Exercise: Each record that follows goes into your reply unchanged; the pictures do not.

== Segment start ==

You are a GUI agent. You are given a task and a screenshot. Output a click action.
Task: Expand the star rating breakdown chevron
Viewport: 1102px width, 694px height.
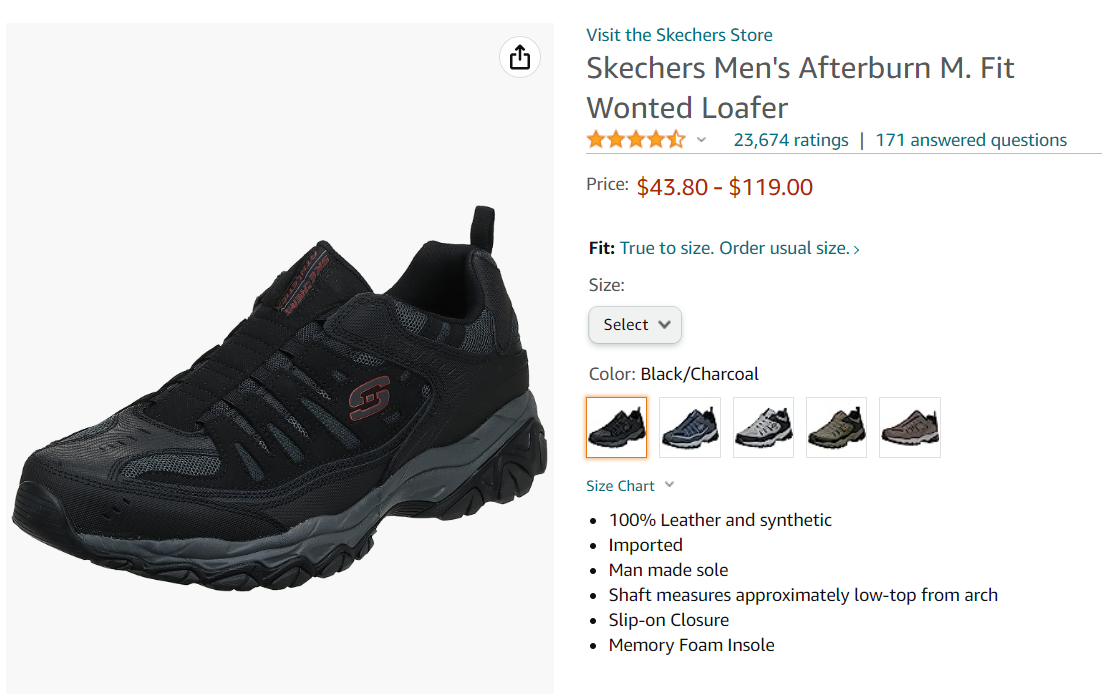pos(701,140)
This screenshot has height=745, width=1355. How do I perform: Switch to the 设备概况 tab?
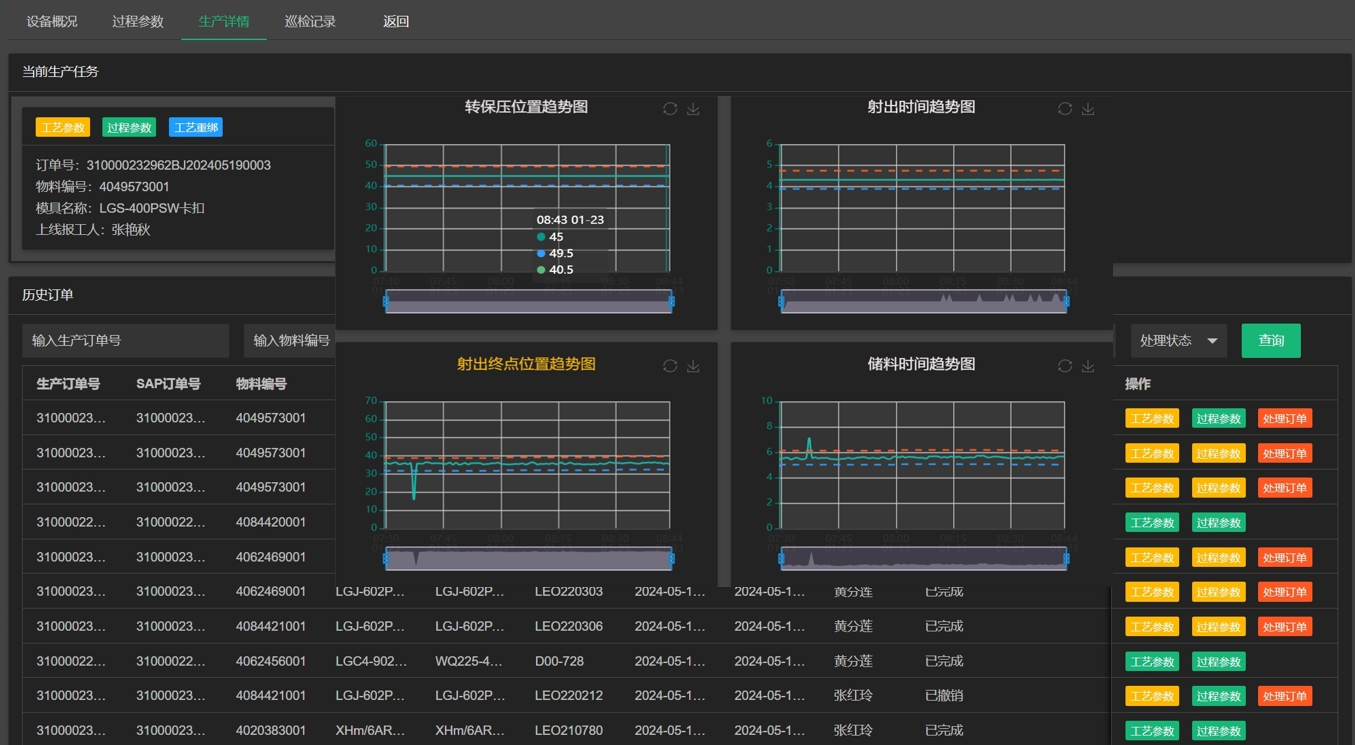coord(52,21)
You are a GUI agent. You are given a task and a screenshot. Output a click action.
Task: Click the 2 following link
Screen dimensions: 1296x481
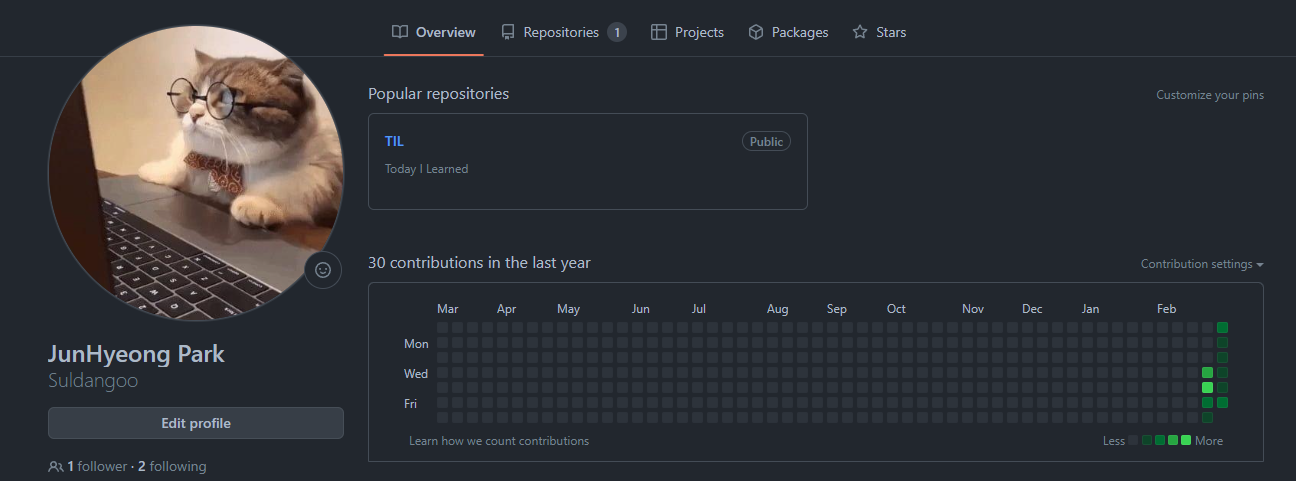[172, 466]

== Segment end ==

Result of this task:
You are a GUI agent. You are given a task and a screenshot. Output a click action.
Task: Expand the star rating breakdown chevron
Viewport: 1102px width, 694px height.
pos(701,140)
This screenshot has height=745, width=1355. How do I perform: Switch to the 设备概况 tab?
coord(52,21)
You are a GUI agent. You are given a task and a screenshot. Output a click action.
Task: Click the 2 following link
Screen dimensions: 1296x481
[172, 466]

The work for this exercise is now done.